2006-12-29

IMF structural adjustment policy greatest single impediment to conservation

Over the past year Global warming finally again was getting the attention it needs to get, since Mr. Bush had rather effectively wiped it off the political agenda by not signing the Kyoto protocol. While we continue to do far too little about it, climate change now seems to be high on the political agenda's again in many countries. Also WWF Netherlands has embraced the issue of global warming. It has been competing with Biodiversity funding by being financed from the GEF pot for quite a while now. Many conservation organizations and specialists too are redirecting their focus towards climate change.

But what about biodiversity conservation? What about the protected areas, those last places on earth where at least a part of those millions of critters and plants that call this planet HOME, can survive?

Never in history has nature conservation looked so gloomy. You ask why? It is rather simple. This most unfortunate war in Iraq and peace missions in countries like Afghanistan and a couple more by now almost forgotten countries, are consuming government budgets of important donor countries. As climate change rose on the political agendas, many governments have reduced budgets that are spent on nature conservation as they increased finances to fight global warming. After all, it is all the same isn't it? In fact, it is argued, we need to address global warming first, or otherwise many species will get extinct because of changing climate conditions.

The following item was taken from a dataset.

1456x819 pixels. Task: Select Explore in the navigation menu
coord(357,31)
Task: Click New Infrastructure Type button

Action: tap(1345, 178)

Many donor institutions are restricted by certain policies. In general, governmental donors don't finance the hiring of staff for the governments of developing countries, as they feel that governments should pay for their own public servants. So, they use the money to finance very good and useful studies, training and some infrastructure.

These same wealthy and powerful countries dominate the International Monetary Fund (IMF) and the World Bank. Through these institutions, they are gently coercing developing countries to put financial order in the house through what is called "structural adjustment", something that that seems to be paying off, as over the last decade the economies of many developing countries have started to show growth rates that they never had before. But the medicine has been bitter both socially and environmentally. In the contracts with the IMF, the developing countries commit themselves to reducing the number of government employees. That is a major problem for conservation. As the ministers of finance of those countries simply reduce the staff and budgets of each ministry by a percentage, the ministries of Environment and National Parks Services in developing countries never can grow and I have come across many cases where they even had to REDUCE staff. Now, if your ministry has thousands of employees, the effect may not be so dramatic. But if your ministry has been created recently and you don't have the staff or funds to have any park rangers in in the majority of your national parks and nature reserves, you simply can't do your job at all as a ministry or as a national parks service.

So in spite of their good intentions, those IMF imposed structural adjustments are some of the most serious impediments to the conservation of nature and wildlife on earth, as they PREVENT the Ministries of Environment and National Parks Services to increase both staff and finances.